■ **SELECTED EXTRACT**:
By The Health News Team | May 23, 2023
Members of the Sharp Grossmont Hospital Imaging Team

Members of the Sharp Grossmont Imaging Team play a critical role in caring for patients experiencing stroke symptoms.

It may surprise you to learn the X-ray, a tool used in health care settings around the world, was accidentally discovered.

In 1895, German scientist Wilhelm Conrad Röntgen was testing whether an electric current could pass through a glass tube filled with gas and covered in black cardboard. He noticed a glow coming from a nearby chemically coated plate and later found the new rays — which he named X-rays — could pass through other substances, including the body, to create florescent images on the plates.

Fast forward more than 125 years, and X-ray technology now plays a key role in medical care, helping to detect bone fractures, tumors, blood vessel blockages and more.

How X-rays are used in stroke care

X-rays are an invaluable tool when treating patients having a stroke. When time is of the essence, members of Sharp Grossmont Hospital’s Imaging Team members use special X-ray equipment to better understand how to provide appropriate — and often lifesaving — treatment.

■ **DATA EXTRACT**:

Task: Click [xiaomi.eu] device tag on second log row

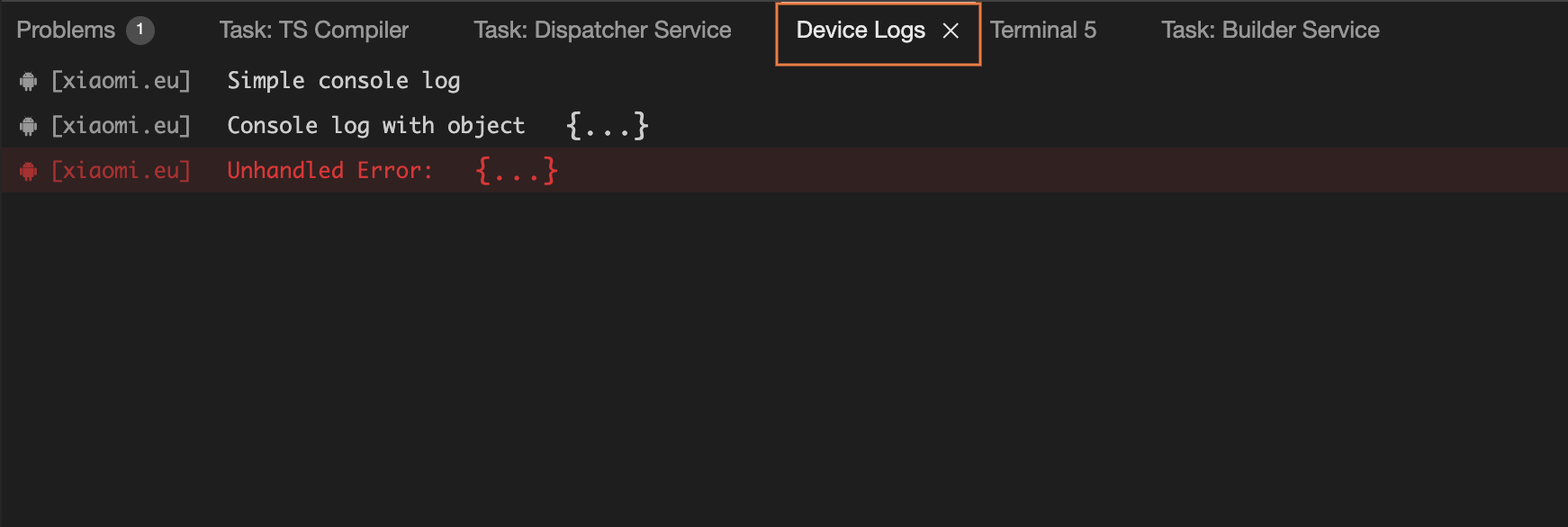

■ **PROBLEM 1**: According to the X-ray article, what conditions does X-ray technology help detect?
■ **PROBLEM 2**:
Answer each question from the X-ray article.
(a) In what year was Wilhelm Conrad Röntgen testing the gas-filled glass tube?
(b) What was the glass tube covered in?
(c) Who uses special X-ray equipment when treating patients having a stroke?
The data isn't needed for anything here.

■ **ANSWER 1**: Bone fractures, tumors, blood vessel blockages

■ **ANSWER 2**:
(a) 1895
(b) Black cardboard
(c) Members of Sharp Grossmont Hospital's Imaging Team